The Greatham Sword Dance which is believed to date back to the first quarter of the 19th Century, will be performed in the village.
It was revived in 1967 by the Redcar Sword Dancers and the team have returned to the village every year since.
The dance tells a story of a dancer who loses his head and is brought back to life by a travelling doctor.
Dancers wear distinctive uniform based on recorded descriptions and comprise red military style jackets decorated with ribbons and badges and dark blue trousers with a red stripe.
A healthy crowd watch the tradition every year as it is performed outside the gates of the Hospital of God at noon on Boxing Day.
Brian Pearce of the Redcar Sword Dancers is one of the original team that revived the dance left.
He said: “We originally formed to revive the dance.
“The reason why we exist is we want to keep it going as long as we can.
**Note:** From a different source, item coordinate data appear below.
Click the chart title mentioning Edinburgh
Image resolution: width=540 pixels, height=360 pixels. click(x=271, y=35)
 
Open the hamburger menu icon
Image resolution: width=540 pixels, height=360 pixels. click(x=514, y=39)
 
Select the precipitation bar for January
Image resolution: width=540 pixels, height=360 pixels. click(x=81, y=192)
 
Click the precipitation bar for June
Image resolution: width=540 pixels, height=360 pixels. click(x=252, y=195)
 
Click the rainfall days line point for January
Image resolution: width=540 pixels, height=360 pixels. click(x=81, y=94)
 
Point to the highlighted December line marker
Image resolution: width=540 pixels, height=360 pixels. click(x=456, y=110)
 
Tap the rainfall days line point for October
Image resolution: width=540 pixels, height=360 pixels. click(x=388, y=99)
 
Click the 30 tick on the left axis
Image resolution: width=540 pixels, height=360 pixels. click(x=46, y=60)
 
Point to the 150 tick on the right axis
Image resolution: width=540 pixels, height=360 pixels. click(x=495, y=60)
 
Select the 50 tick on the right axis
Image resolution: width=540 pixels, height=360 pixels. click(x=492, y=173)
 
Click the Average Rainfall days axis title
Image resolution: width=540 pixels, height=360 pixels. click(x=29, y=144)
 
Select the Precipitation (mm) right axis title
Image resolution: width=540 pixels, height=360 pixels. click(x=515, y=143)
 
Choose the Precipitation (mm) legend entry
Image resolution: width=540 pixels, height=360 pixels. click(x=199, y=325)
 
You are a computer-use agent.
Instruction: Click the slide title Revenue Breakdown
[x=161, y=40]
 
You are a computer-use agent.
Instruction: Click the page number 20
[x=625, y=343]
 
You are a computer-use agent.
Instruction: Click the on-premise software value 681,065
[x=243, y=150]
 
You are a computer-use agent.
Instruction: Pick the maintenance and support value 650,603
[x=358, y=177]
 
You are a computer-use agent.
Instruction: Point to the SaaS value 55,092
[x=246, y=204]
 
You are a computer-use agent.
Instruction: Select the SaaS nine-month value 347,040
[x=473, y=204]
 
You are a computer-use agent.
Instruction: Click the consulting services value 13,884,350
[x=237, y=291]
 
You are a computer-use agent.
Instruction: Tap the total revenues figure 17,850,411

“We usually get a hundred people or more watching depending on the weather.”
The existence of Greatham’s traditional dance was discovered by chance in 1935 by an American, James Madison Carpenter, who was touring the UK seeking folk songs and plays.
It is believed the custom was only performed sporadically in the years after 1922.
In 1953 schoolmaster Charles Howard trained a team of schoolboys to perform it as part of the Coronation celebrations.
In addition to keeping Greatham’s Boxing Day tradition alive, over the years the Redcar Sword Dancers have performed it at many different events at home and abroad including the Royal Albert Hall.
Following the Boxing Day performance, people are welcome to join the team afterwards in the Bull and Dog for a drink and more singing.